A student at work at the Toronto Reference library. Plans for a public review of broadband accessibility and a recent staff report by the CRTC has some in the wireless industry concerned.Ryan Enn Hughes
Two weeks after the CRTC called for a public review into the booming world of high speed wireless services, the watchdog's chairman is already fending off accusations of a regulatory power grab.
"There is a little bit of paranoia here," Canadian Radio-television and Telecommunications Commission chairman Konrad von Finckenstein said in an interview. "Obviously, I am very concerned about the impression that the regulator is reasserting itself more than is necessary."
The paranoia started in late January when the CRTC said it would hold a full public hearing to review its hands-off approach to the business of high-speed wireless data or broadband transmissions. Anxieties grew last week with the release of a CRTC staff report that suggested the need for a new "regulatory framework" to "ensure all Canadians have access to affordable broadband service."
In an industry that has been virtually unregulated by the CRTC since shoe-sized cellphones were first introduced in the late 1980s, the watchdog's recent actions have been interpreted as something of a declaration of war on the wireless industry's freedom.
"I look at this document as being a regulatory manifesto for the perpetuation of regulation in the face of the incredible choice and diversity and individual freedom that the Internet has provided Canadians," said Michael Hennessy, senior vice-president for regulatory and government affairs at Telus Corp.
Mr. Hennessy said it was "inappropriate" for the CRTC to issue a staff report ahead of the planned hearing. "It's like you're about to go to trial and the judge puts out a general view of what he thinks the answer should look like."
Mr. von Finckenstein retorts that his critics are overreacting and there are no plans to extend the CRTC's complex web of media and telecommunications regulations into the wireless world.
"The stupidest thing we could do is take the existing regulatory regime and transfer it holus bolus to new media. We can't do and we shouldn't do it," he said.
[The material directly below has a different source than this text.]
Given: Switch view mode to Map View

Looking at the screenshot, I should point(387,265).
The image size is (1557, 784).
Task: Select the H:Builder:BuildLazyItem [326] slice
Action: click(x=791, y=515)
Mr. von Finckenstein said the CRTC report was released because he believes staff work should be "transparent" to the industry. As for the planned hearing, he said it will focus on the narrow issue of whether the CRTC should have the power to protect against wireless service discrimination.
The CRTC has no such power at a time when vast tracks of rural Canada have been left without affordable access to broadband networks, a crucial service for delivering videos and other information-intensive applications to wireless smart phones and laptops. According the government research, 78 per cent of Canadians based in rural areas have access to broadband services, but only a small minority actually have high-speed broadband because the services are prohibitively expensive outside core urban centres.
Policy makers in Britain and the United States have invested billions of dollars and rewritten telecommunications laws to address what is known as the digital divide between those that have or do not have access to broadband. Canada has been largely silent on the issue. The high-pitched opposition to the CRTC's first hint that it is examining wireless access suggests the watchdog could face a messy faceoff with the industry.
Mr. von Finckenstein said the rapid pace of change in wireless and new media technology is generating a "huge need" for high-speed broadband.
"Our basic principle is hopefully it will be fixed by the market and we only have to step in where there is market failure."